If you’re a kimono lover, you’ve probably noticed that amongst wedding kimono, there are shiromuku, uchikake, kakeshita, and wedding furisode. What’s the difference?
Shiromuku literally means “pure white”, and refers to a pure white wedding set, usually shiromuku (here used to designate the white uchikake), kakeshita and nagajuban. There may also be a layer called “shitagasane” between the nagajuban and kakeshita. As you can see from my description, shiromuku also means just the pure white uchikake – it depends on the context. The other layers may be called “shiromuku kakeshita” and “shiromuku shitagasane”.
Uchikake usually refers to “iro-uchikake”, or colored uchikake, rather than a white one (shiromuku).
Kakeshita is a furisode that closely resembles a wedding furisode, but is usually one color.
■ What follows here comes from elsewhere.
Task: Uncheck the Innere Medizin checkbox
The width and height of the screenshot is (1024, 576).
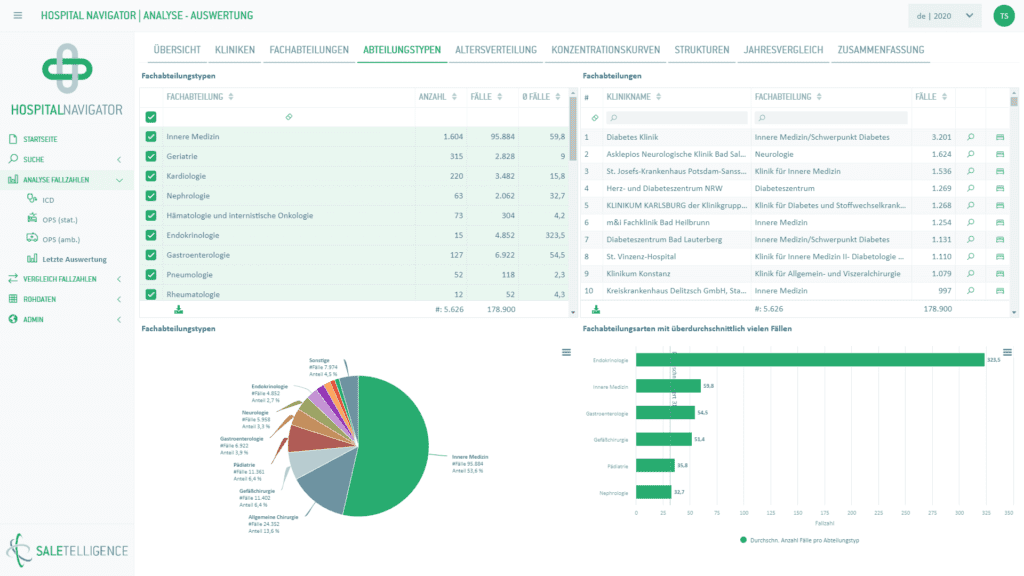Action: point(151,136)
It may also be patterned to match an uchikake, although this is rather uncommon. It has a padded, two-layered hem that trails beneath the uchikake’s hem.
Wedding furisode are worn by the bride after the ceremony proper, to the reception, for example. In Japanese they’re called hikifurisode (“trailing furisode”) and hanayome furisode (“bride furisode”). You can see some photos at these sites:
NijoMaruhachi Collection: hikifurisode
For those interested in the Japanese terms:
白無垢 – しろむく, shiromuku
打掛け – うちかけ, uchikake
掛け下 – かけした, kakeshita
引き振袖 – ひきふりそで, hikifurisode
花嫁 振袖 – はなよめ ふりそで, hanayome furisode
References: Furisode kitsuke to obi musubi hyakka, The Book of Kimono, KON wedding rituals and kimono forum discussions. Also, I’ve changed the gallery description of what I previously called my kakeshita to that of a hikifurisode, as I’m almost certain now that it’s a wedding furisode rather than a kakeshita.